Zwar gibt es mit den Principles for Responsible Investment (PRI) eine von den Vereinten Nationen (UN) unterstützte globale Initiative mit Vorgaben zur Datenqualität, Transparenz, Unabhängigkeit und Konsistenz von Ratings. Doch die Zahl der Player, die sich diesem Regelwerk verschreiben, wächst erst seit wenigen Jahren deutlich. Aus den anfänglich 100 Unterzeichner*innen im Jahr 2006 sind inzwischen mehr als 4.000 Befürworter*innen aus 80 Ländern geworden, die zusammen ein Vermögen von mehr als 100 Millionen US-Dollar verwalten. Damit steigt der Druck des Marktes auf die Rating-Anbieter.

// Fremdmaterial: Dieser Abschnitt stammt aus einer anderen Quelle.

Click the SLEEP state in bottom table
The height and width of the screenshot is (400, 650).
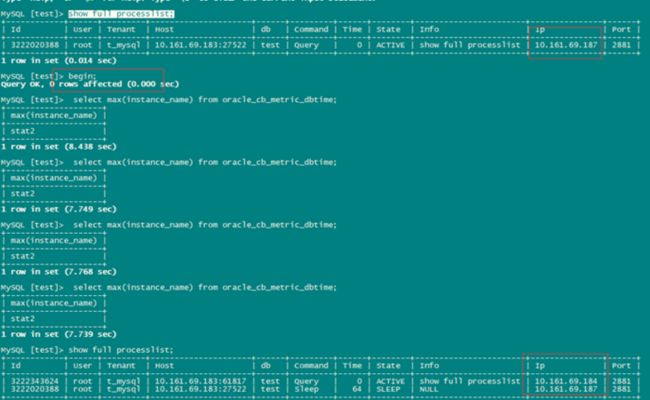click(x=388, y=389)
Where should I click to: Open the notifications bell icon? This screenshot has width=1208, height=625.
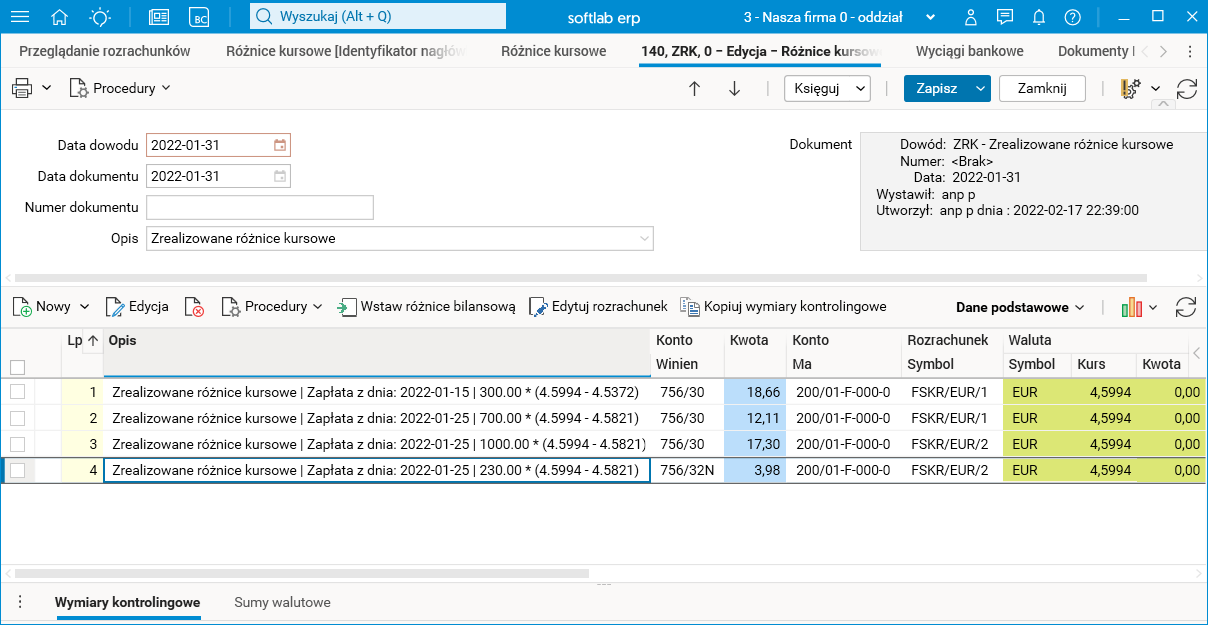(x=1039, y=17)
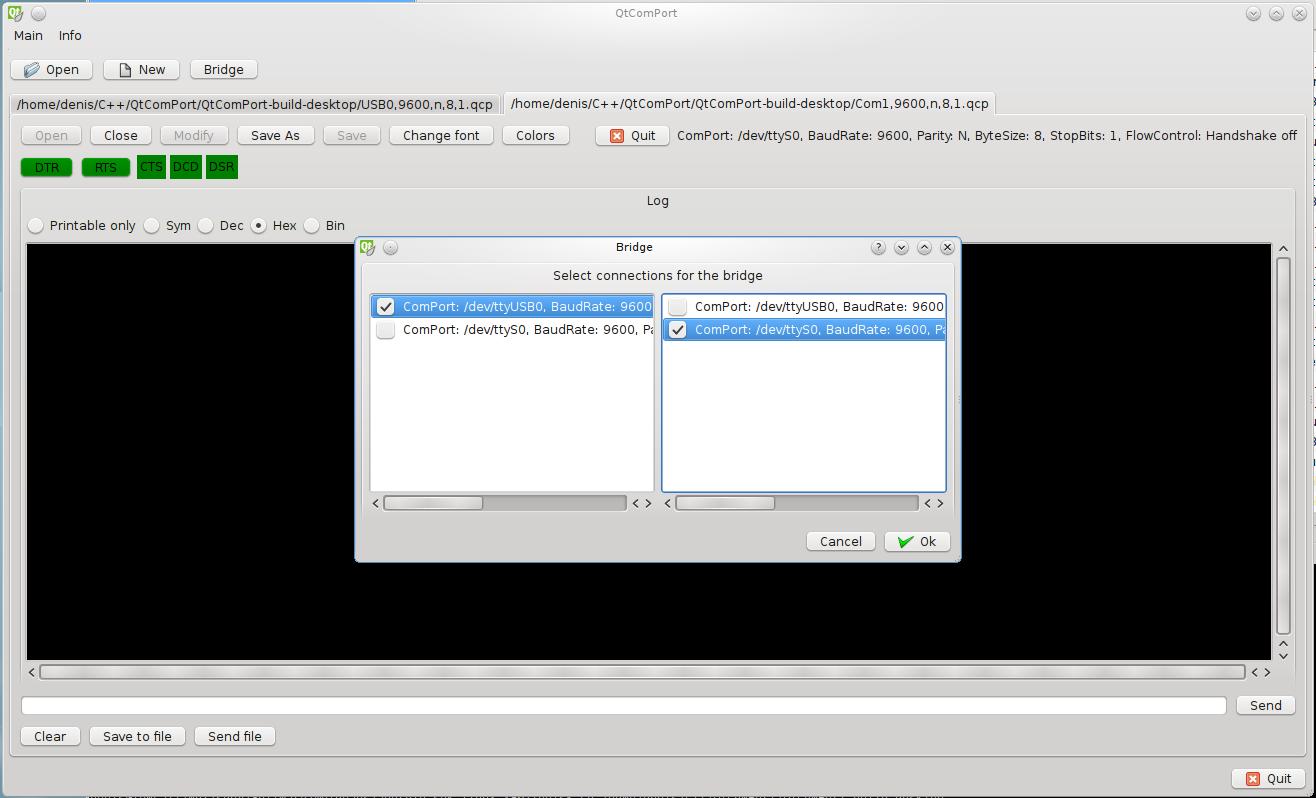Toggle the DTR signal indicator
1316x798 pixels.
coord(47,167)
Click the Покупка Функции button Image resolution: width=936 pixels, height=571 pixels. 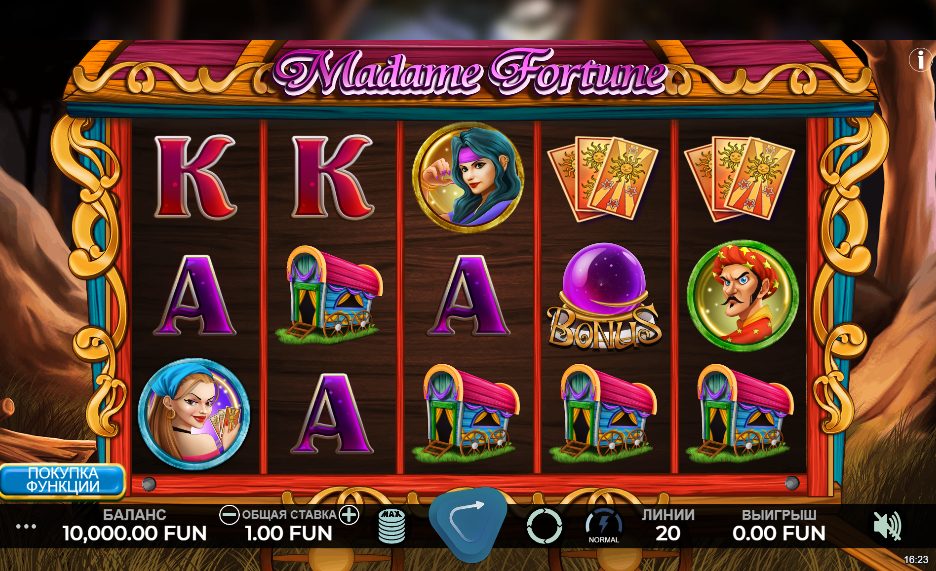click(62, 480)
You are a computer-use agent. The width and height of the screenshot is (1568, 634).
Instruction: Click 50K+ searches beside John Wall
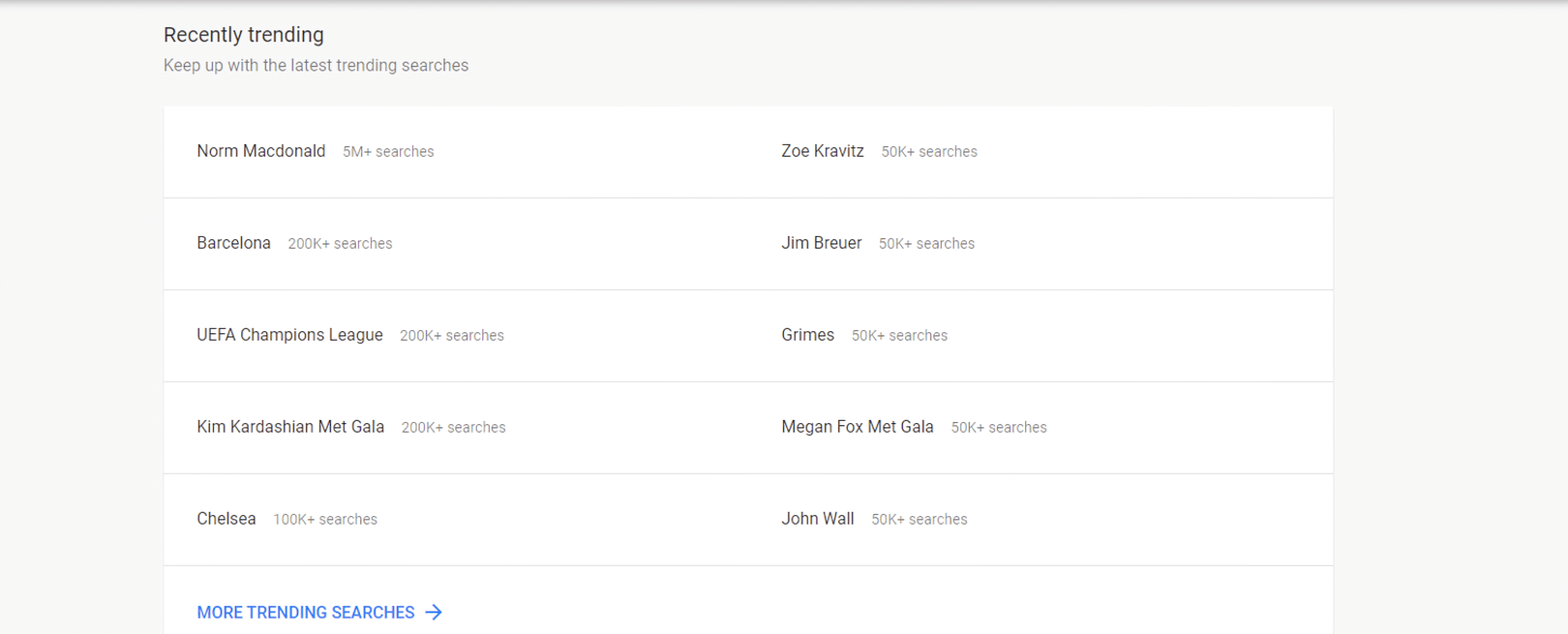pos(919,520)
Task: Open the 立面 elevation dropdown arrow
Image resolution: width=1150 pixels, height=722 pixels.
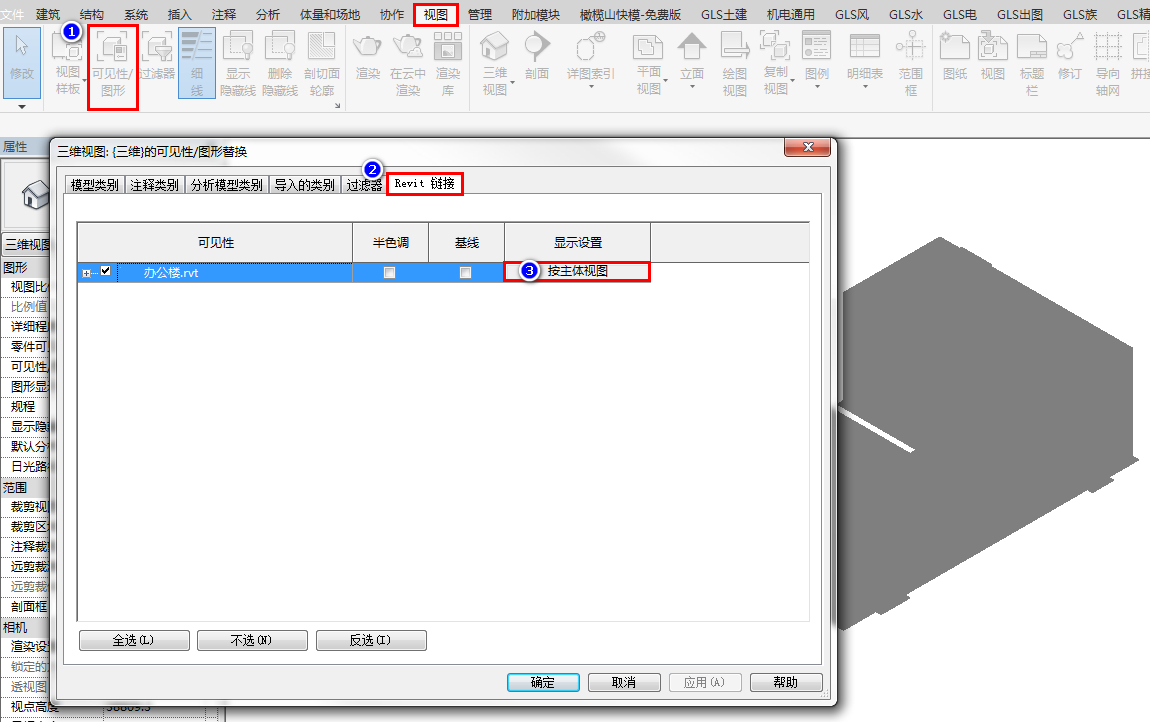Action: pos(692,87)
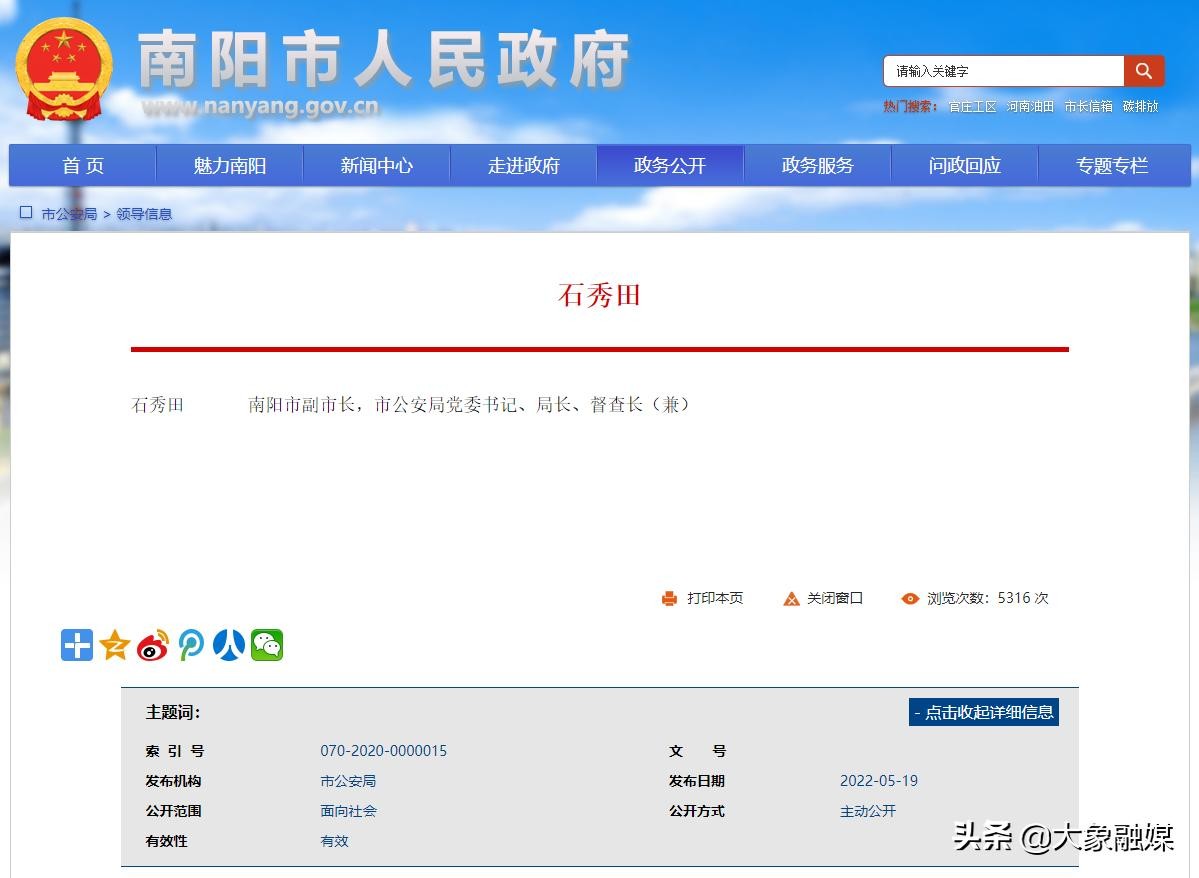1199x878 pixels.
Task: Share page to Sina Weibo
Action: [153, 645]
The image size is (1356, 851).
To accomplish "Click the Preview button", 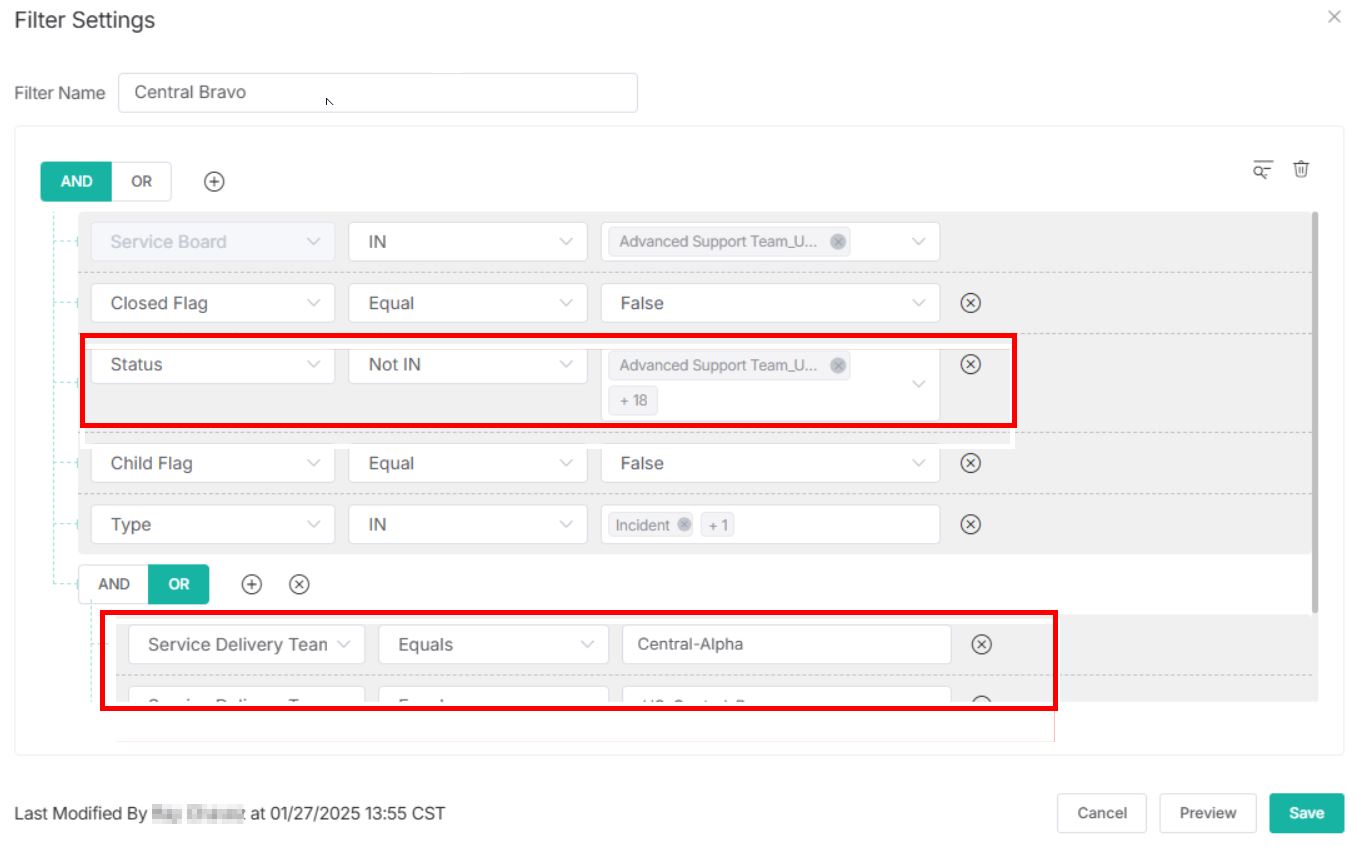I will (x=1207, y=813).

Auf der politischen Ebene ist speziell in Europa zu beobachten, dass verschiedene Initiativen das Ziel verfolgen, ESG-Agenturen zu regulieren und damit auch ihre Macht einzugrenzen. Wie stark der Druck auf Anbieter auch von dieser Seite aus zunimmt, ist seit Ende vergangenen Jahres gut daran zu sehen, dass beispielsweise die aktuellen Ratings einen sehr großen Methodenteil mitliefern. Und auch bei den Disclosures werden Stakeholder mit Informationen überschüttet, sodass am Ende kaum klar ist, was damit ausgesagt wird.

Neben der Expertise ihrer Analyst*innen greifen viele Anbieter außerdem vermehrt auf Künstliche Intelligenz (KI) bei der Datensammlung zurück. Der Haken dabei: Für diese recht jungen Systeme gibt es noch keine Qualitätskontrolle, wie etwa nach dem Vorbild des TÜV. Nicht jedes dieser Tools mag daher ausgereift genug sein. KI-Systeme können damit bestimmte Verzerrungen produzieren, die in das abschließende Rating einfließen.

Vergleichen von ESG-Methodiken lohnt sich

Unternehmen sollten sich also bei der Auswahl einer Ratingagentur Zeit nehmen. Wichtig ist, sich vor der Beauftragung zu überlegen, welche Zwecke man mit der Bewertung verfolgt und welche Stakeholdergruppen angesprochen werden sollen. Manche Ratings zielen stärker auf das Feld Governance ab, andere setzen eher einen Schwerpunkt bei dem Thema Umwelt. Wer als Unternehmens- oder Nachhaltigkeitsverantwortliche*r die unterschiedlichen Herangehensweisen kennt und mit der vorhandenen Datenbasis vergleicht, kann das Ergebnis ein Stück weit steuern.

Die Kriterienkataloge und Methodiken sind inzwischen in der Regel öffentlich zugänglich und lassen sich damit vergleichsweise gut recherchieren. Das hilft bei der Auswahl einer Agentur mit einem thematischen ESG-Schwerpunkt, der zu den eigenen Zielen passt. Die Verantwortlichen wissen dann außerdem schon, welche Dokumente und Daten höchstwahrscheinlich benötigt werden sowie aufzubereiten sind. Das erhöht die Chance auf ein gutes Rating. Zusätzlich kann der Rating-Prozess selbst Impulse für mehr Nachhaltigkeit setzen, indem Unternehmen ihre Stärken gezielt ausbauen und identifizierte Verbesserungspotenziale systematisch angehen.